We have characterized the antibiotic resistance of the wild type organism, and have begun the process of creating plasmid and transformation techniques which can be used in this organism. We acquired the plasmid pBOT1 from Prof. Renaudin in France, which replicates in a closely related species, and will be attempting to transform our organism with it. Similarly, we have acquired the plasmids pISM2062 from Prof. Minion (Iowa State) with which to replicate the single gene knockout strategy used by Hutchison in studying the minimal genome of M. genitalium.

In preparation for this work and some future protein work, we acquired new equipment consisting of an Amersham pulse field electrophoresis system, which allows us to measure the length of whole chomosome DNA strands, and an Amersham two dimensional protein gel system, which allows us to separate and quantify the number and amount of each of the estimated 700 proteins expressed in these simple organisms.

This spring we continued the sequencing effort, completing about 10% of the genomic sequence. These include long stretches, such as a 51 kilobase sequence encompassing one of the two rRNA sequences. The measured

G.C ratio for this organism is 27%, varying from about 22% in coding regions to near 50% in rRNA regions.

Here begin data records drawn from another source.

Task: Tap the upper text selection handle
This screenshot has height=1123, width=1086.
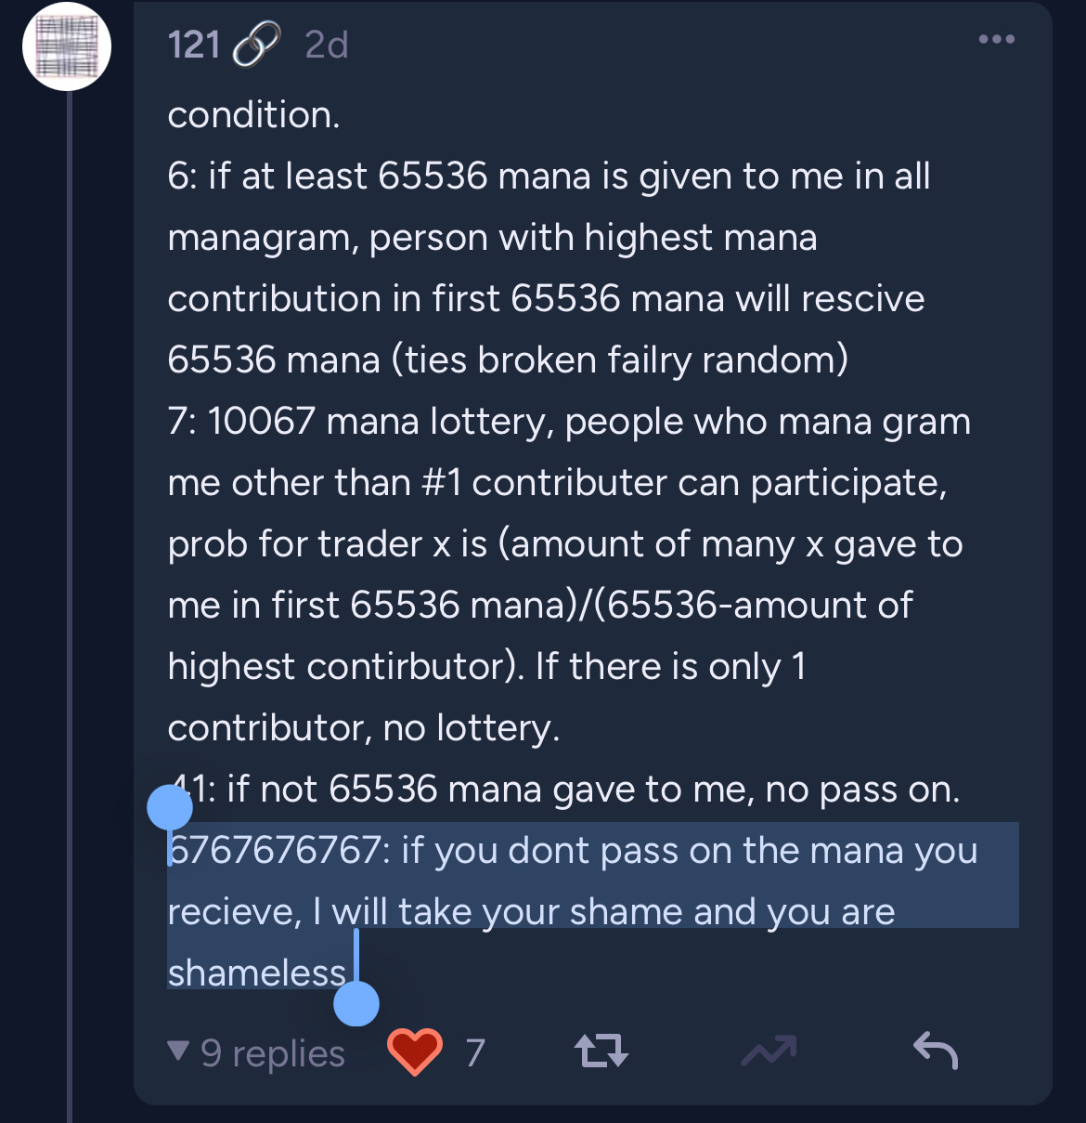Action: (x=170, y=806)
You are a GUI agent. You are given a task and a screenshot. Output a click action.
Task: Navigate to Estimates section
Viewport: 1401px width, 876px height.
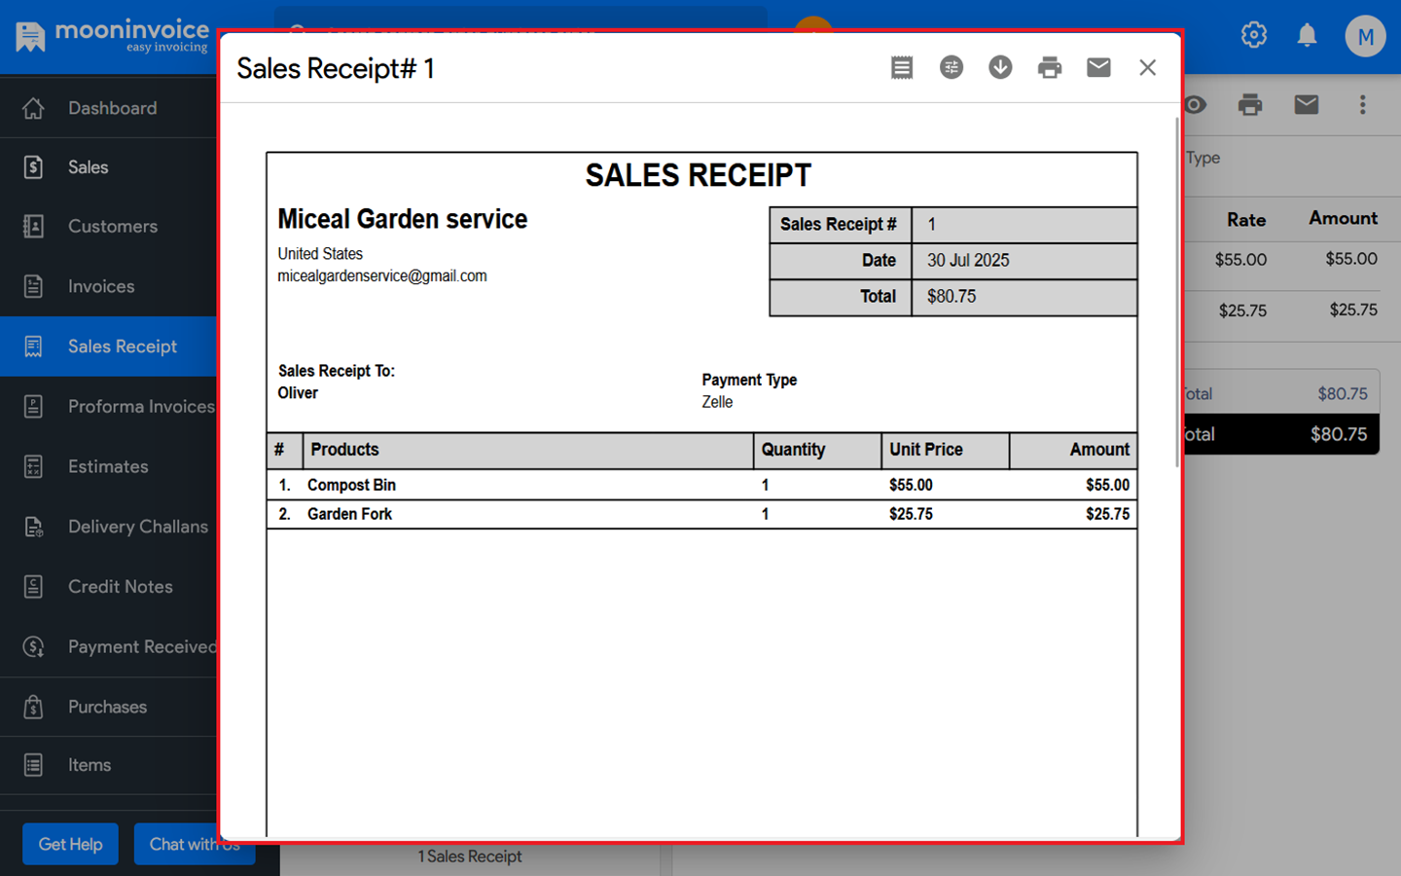[108, 466]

Analysis and annotation of these sequences is under way, and will result in a sequence deposit within the next six months.

Our experiments in transforming M. florum with pBOT1 failed, presumably because of differences between the origin of replication of Spiroplasma citri and M. florum. Targeted sequencing was performed to locate and isolate the bacterial origin of replication of M. florum by a combination of degenerate PCR and direct genomic sequencing, resulting in the complete sequence of the origin. Presumably the construction of a plasmid similar to pBOT1 but with the new origin will result in a functional, replicating plasmid.

We also tried out one technique for rapid whole gene automated assembly, using mutation-cutting T4 Endonuclease V, as a means of enzymatically eliminating incorrectly manufactured strands of synthetic DNA. This technique did not work, and we are now reevaluating other approaches to this problem.

During the spring we formulated a new plan using E. coli mutS protein as the detection method of choice, combined with HPLC as the purification protocol.

Additionally, we have expanded our collection of bacterial reporter genes with yellow and cyan derivative targeted to bacterial codon usage patterns.

Research Plan for the Next Six Months

This is the final report for this project.